Well yes the GPU is definitely not the bottleneck.
But the performance is a bit of a mystery to me too.
16bit float is a special case really, CPUs don’t support that data type natively (yet, at least…Alder Lake actually has AVX-512 FP16 support in its P-Cores, but since the E-Cores don’t have AVX-512 and current OS architecture doesn’t allow mixed instruction sets, it is disabled. What exact AVX-512 subsets Ryzen 7xxx will support is still to be revealed), so what happens is that FP16 just gets converted to 32bit float and then uses that code path.
But I did notice that even my crappy CPU with only 4 cores/threads can’t get 100% CPU usage consistently with brushes that should multithread well when using 16bit int.
There have been some obvious code reasons for low performance, like blending modes were not SIMD optimized for 16 bits, aswell as some brush engine code.

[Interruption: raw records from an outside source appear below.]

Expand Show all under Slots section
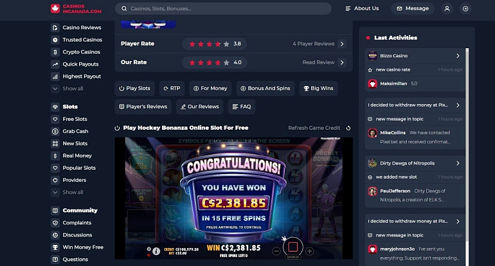 coord(68,192)
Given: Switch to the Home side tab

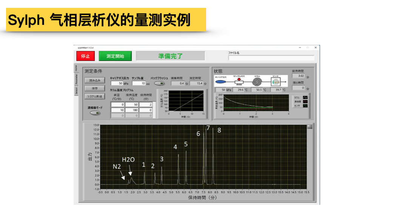Looking at the screenshot, I should click(x=76, y=68).
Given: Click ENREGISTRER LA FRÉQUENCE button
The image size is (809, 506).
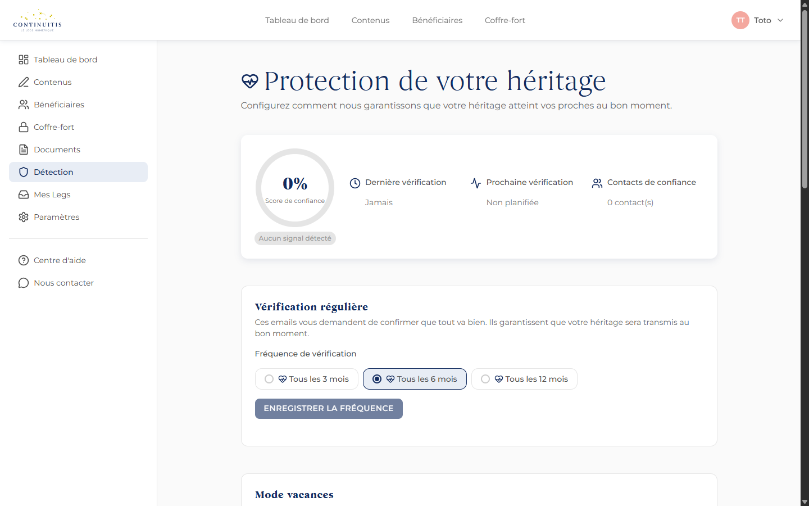Looking at the screenshot, I should [x=329, y=409].
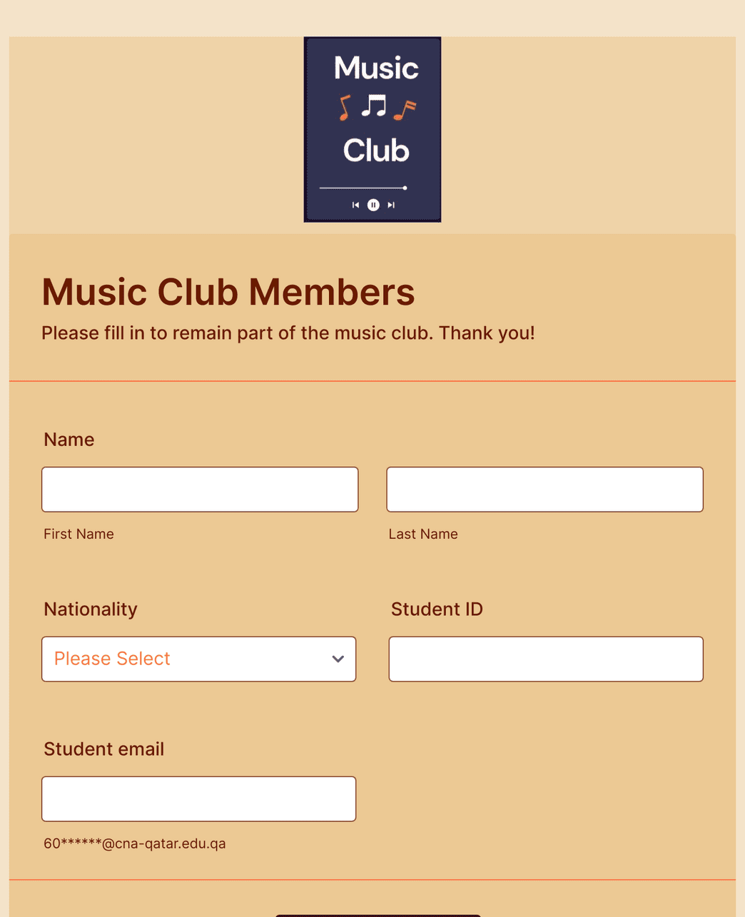The image size is (745, 917).
Task: Click the pause icon in the Music Club logo
Action: 373,205
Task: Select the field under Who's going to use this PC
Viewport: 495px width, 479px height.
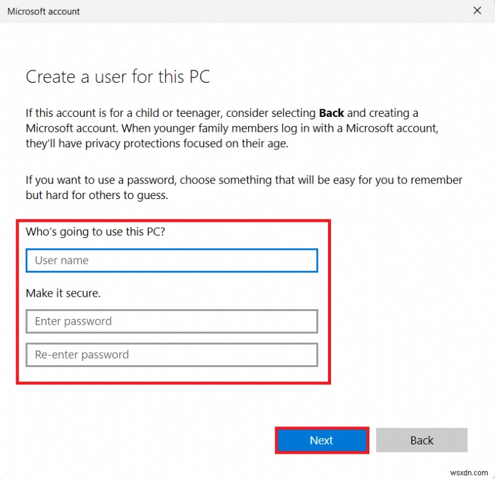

But I implemented the former, and (most of?) the latter was addressed by other people meanwhile, and while the synthetic brush benchmark shows great improvements, it didn’t get much faster in actual Krita usage for me.
My current suspicion is the display part where your 16bit image projection gets uploaded to OpenGL textures is the main issue, that part isn’t multithreaded and it may be so slow that the brush strokes run out of work at every canvas update…but I haven’t investigated that yet.